(June 6) Florida’s fight against the citrus canker disease has officially changed course.

Florida Gov. Jeb Bush signed senate bill 994, the “Citrus Disease Management” bill, May 31.

The bill replaces the state’s longtime canker eradication system with a citrus disease management and control program.

The law removes eradication references and requires the Florida Department of Agriculture and Consumer Services to start a comprehensive citrus health plan to reduce the affect of citrus pests and diseases and allow the state’s packers to ship fruit to other states and countries, said Ray Gilmer, director of public affairs for the Florida Fruit & Vegetable Association, Maitland.

“It certainly puts us on a path to move forward,” he said. “The industry is energized about taking a new approach towards managing the canker problem and finding ways to grow the business.”

Gilmer said the new approach puts the industry past complete eradication that was increasingly viewed as a difficult hurdle.

Breeders are developing canker-resistant varieties that are being grown in the nurseries, Gilmer said.

“I don’t think anyone doubts that someday down the line, we will have a much better solution for canker than burning trees,” he said.

Doug Bournique, executive vice president of the Indian River Citrus League, Vero Beach, Fla., said the industry remains thankful that the governor has supported the industry.

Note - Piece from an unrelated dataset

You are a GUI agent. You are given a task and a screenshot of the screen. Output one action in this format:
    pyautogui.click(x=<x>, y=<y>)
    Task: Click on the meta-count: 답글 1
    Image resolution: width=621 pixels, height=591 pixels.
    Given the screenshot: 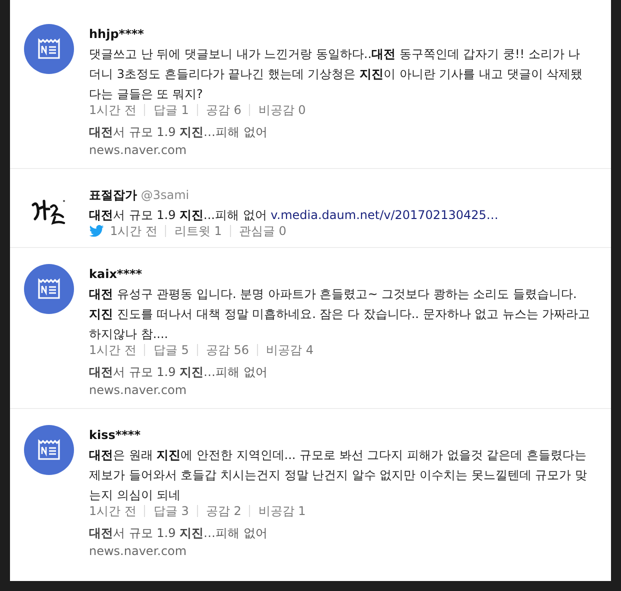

“It (the bill) cleans up the mess that was left when the eradication program was mothballed or stopped,” he said. “It is a necessary bill that shifts the funding that we need into more research.”

The bill requires the state agriculture department to develop rules on how citrus plants can be grown, transported and planted. To prevent spread of citrus diseases, the bill also directs the department to start regulated zones of up to a mile around commercial citrus nurseries.

The bill also has provisions giving the Florida Citrus Commission more flexibility to increase box assessment rates to fund the Florida Department of Citrus, which conducts marketing and research.

The bill’s provisions take effect July 1.